**Interface element records**:
######

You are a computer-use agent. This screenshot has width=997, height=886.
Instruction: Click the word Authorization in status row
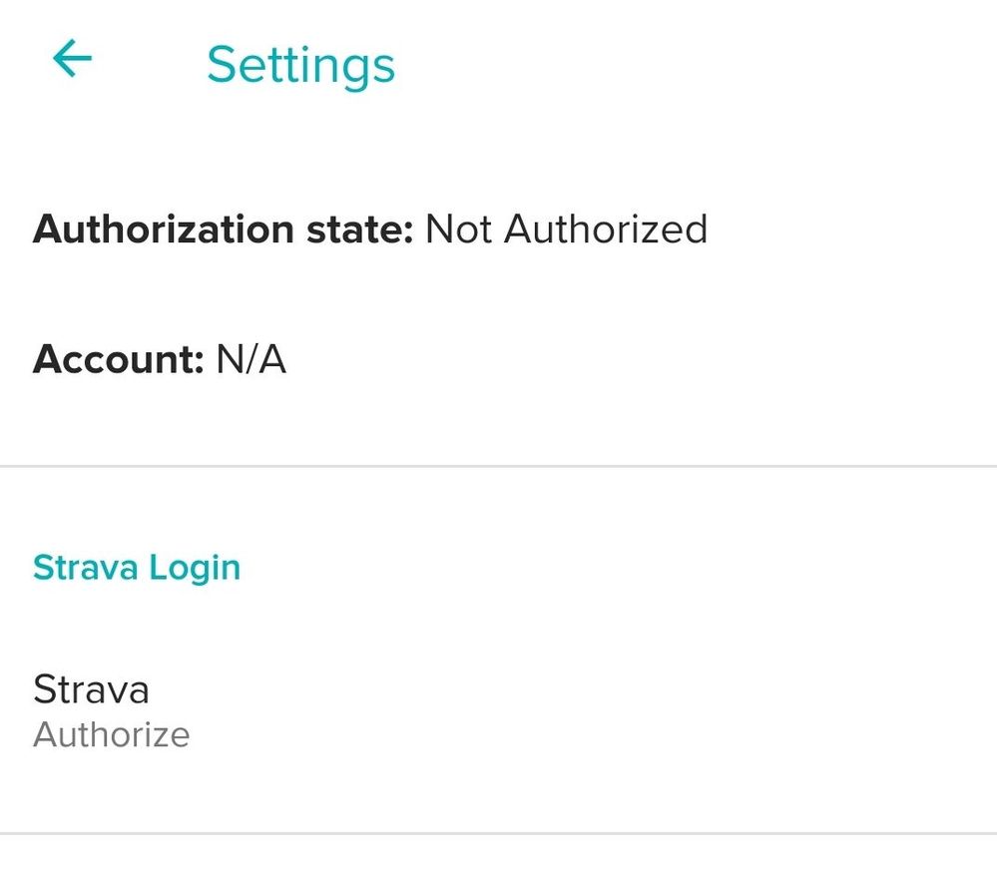click(165, 229)
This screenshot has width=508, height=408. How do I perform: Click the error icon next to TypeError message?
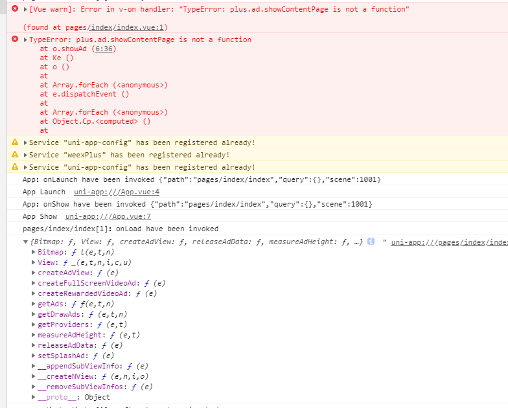(15, 40)
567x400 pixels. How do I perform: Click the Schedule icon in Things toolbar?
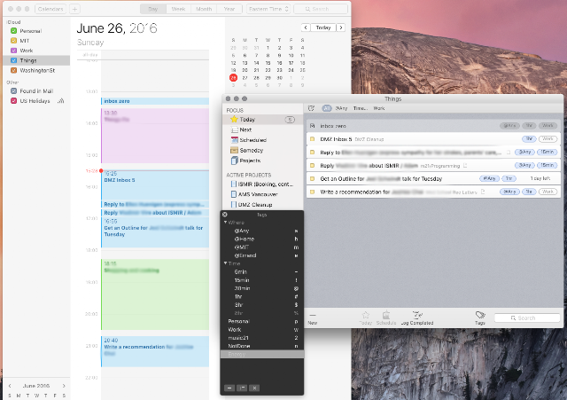coord(386,315)
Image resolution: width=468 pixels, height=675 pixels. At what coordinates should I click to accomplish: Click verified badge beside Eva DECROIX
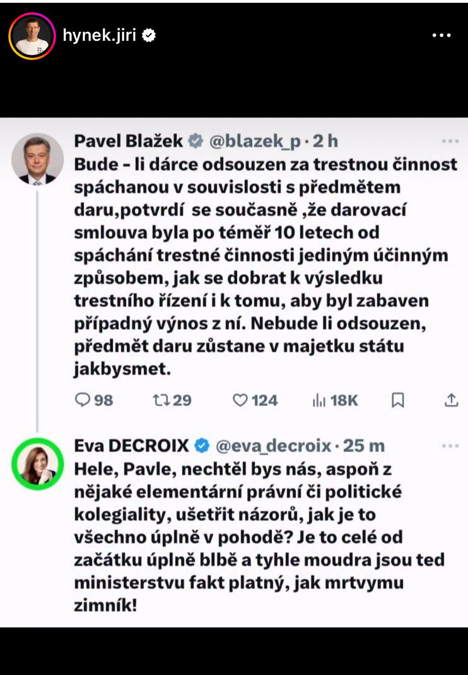pos(202,446)
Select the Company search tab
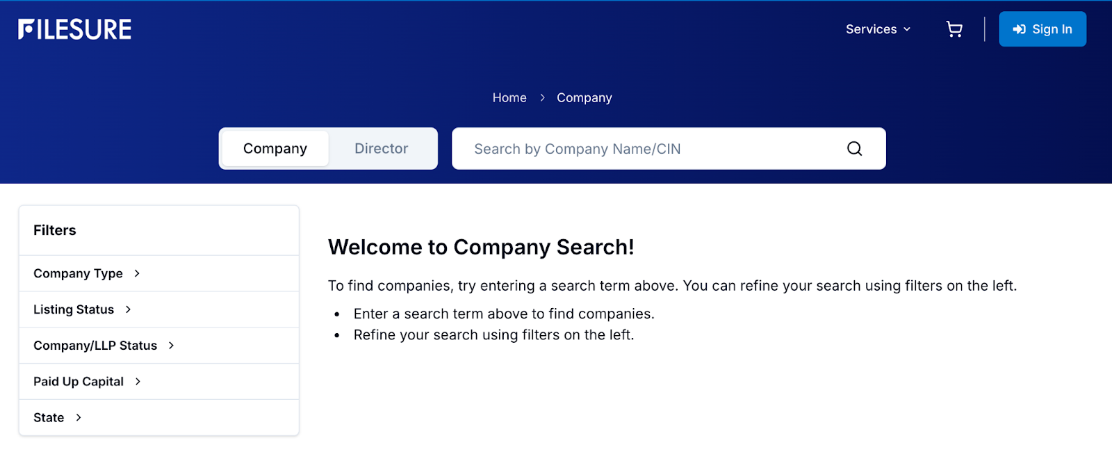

######

Rewrite the data from the line containing "This screenshot has width=508, height=408." through the end, replacing "Schedule" with "Calendar" and keeping everything else identical. Omit the pictures.

**OUTPUT OF THE TASK**:
This screenshot has width=508, height=408. How do I perform: Click the error icon next to TypeError message?
(15, 40)
567x400 pixels. How do I perform: Click the Calendar icon in Things toolbar?
coord(386,315)
Image resolution: width=468 pixels, height=675 pixels. At what coordinates should I click to accomplish: Click verified badge beside Eva DECROIX
pos(202,446)
Select the Company search tab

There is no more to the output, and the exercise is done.